Este es un país extraño. La gente está obsesionada con el espectáculo de la corrupción. Las noticias judiciales abren y cierran los noticieros. Los titulares de los periódicos dan cuenta diariamente de los fallos (y fallas) de los jueces. Los analistas no hablan de otra cosa. Todos estamos obnubilados. Y mientras tanto, mientras las audiencias judiciales concitan toda nuestra atención, el gobierno ha venido decidiendo, apresuradamente, de qué manera van a distribuirse y ejecutarse los recursos públicos en los años por venir. Más vale que prestemos atención. Veamos por qué.

El gobierno ha decidido crear tres presupuestos de inversión, tres instancias distintas de asignación de recursos. El primer presupuesto, el de siempre, el presupuesto tradicional de inversión, ha sido históricamente coordinado por Planeación Nacional y es anualmente aprobado por el Congreso de la República. El segundo presupuesto, el de regalías, creado recientemente, será asignado con base en las decisiones colegiadas de gobernadores, alcaldes y funcionarios, sin pasar por el Congreso. Y el tercero, el de Colombia Humanitaria, que agrupa los recursos para la reconstrucción y la reparación de las víctimas del invierno, es ahora responsabilidad de una junta directiva conformada por cuatro representantes del sector privado y varios ministros. Tendremos, entonces, tres presupuestos distintos: una centralizado, otro descentralizado y otro más semiprivatizado. Habrá planes de desarrollo, fondos de desarrollo regional y fondos de reconstrucción que harán la misma cosa de manera distinta.

Es como si una empresa decidiera sus inversiones anuales con base en tres consultas independientes y vinculantes, una con la junta, otra con el sindicato y otro más con un comité externo. En principio, no es claro quién coordinará los distintos presupuestos, esta especie de santísima trinidad en que se convirtió el plan de gastos del gobierno nacional. Seguramente habrá redundancias: una carretera que se financia tres veces. O desavenencias: tres carreteras que se financian por pedacitos. Planeación Nacional priorizará unas cosas. Los alcaldes y gobernadores otras diferentes. Y Colombia Humanitaria otras más. Tendremos tres presupuestos distintos y ninguno verdadero.

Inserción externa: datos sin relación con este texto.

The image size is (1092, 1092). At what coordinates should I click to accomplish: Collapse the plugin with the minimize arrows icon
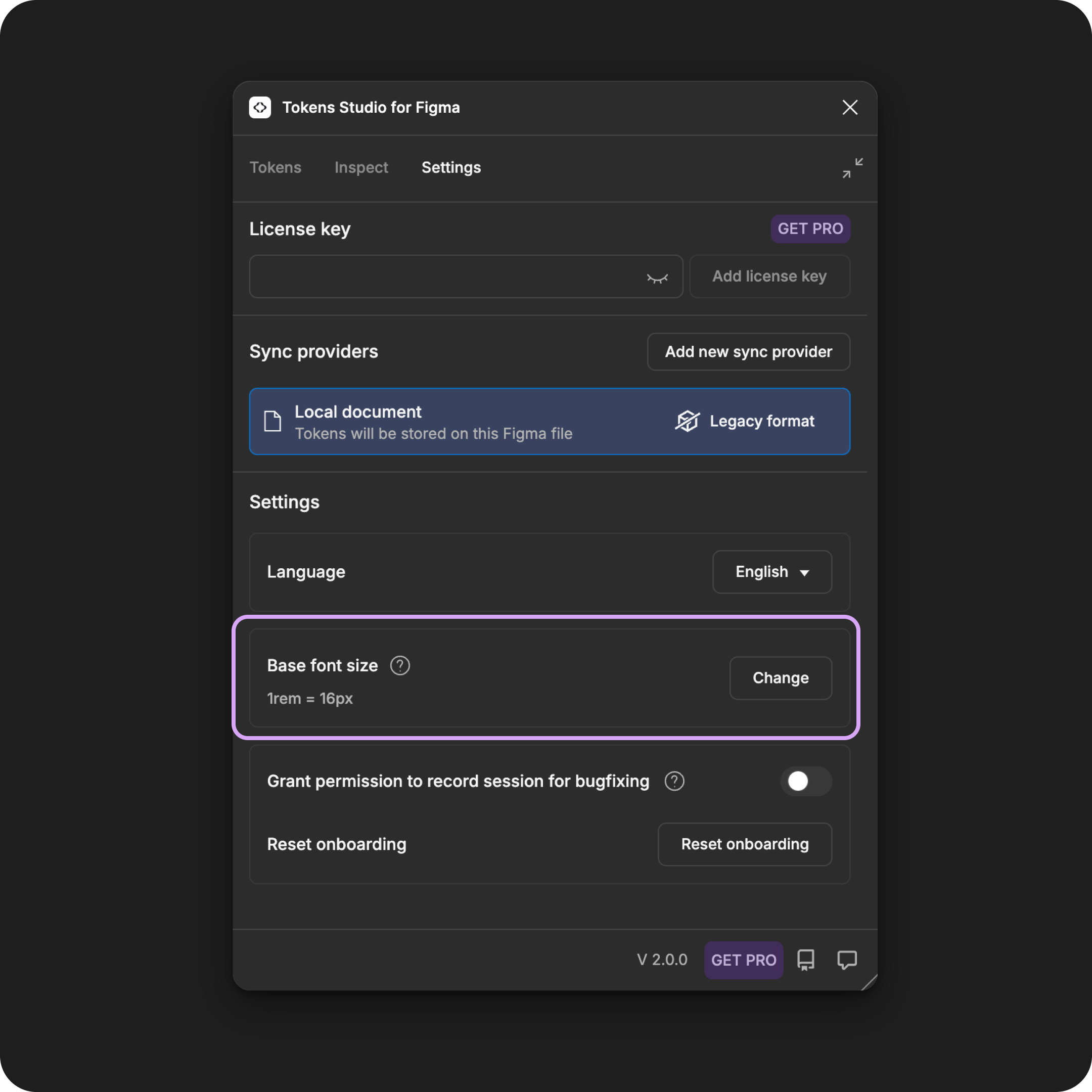pyautogui.click(x=852, y=168)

Pero los problemas no son sólo de coordinación. Esta semana un experto internacional en asuntos fiscales decía que el mecanismo de asignación contemplado para el presupuesto de regalías, una mesa con gobernadores en un costado, alcaldes en otro, funcionarios en el opuesto y un montón de plata en la mitad, deja mucho que desear. En el nuevo esquema, los recursos estarán mejor distribuidos geográficamente. Pero nada más. Podríamos simplemente estar distribuyendo más equitativamente la corrupción. De otro lado, Colombia Humanitaria no cuenta con la experiencia necesaria para programar un conjunto de inversiones que, según se ha dicho, pretende modificar la distribución territorial de la población y la producción. ¿Cuál es entonces el papel de Planeación Nacional? ¿Qué sentido tiene crear una agencia estatal idéntica a otra que ya existe?

El debate sobre la corrupción pasada es importante. Pero la discusión sobre la asignación de los recursos futuros es también fundamental. Durante el primer año del gobierno actual, la opinión ilustrada ha priorizado lo primero y olvidado lo segundo. En pocos años veremos las consecuencias.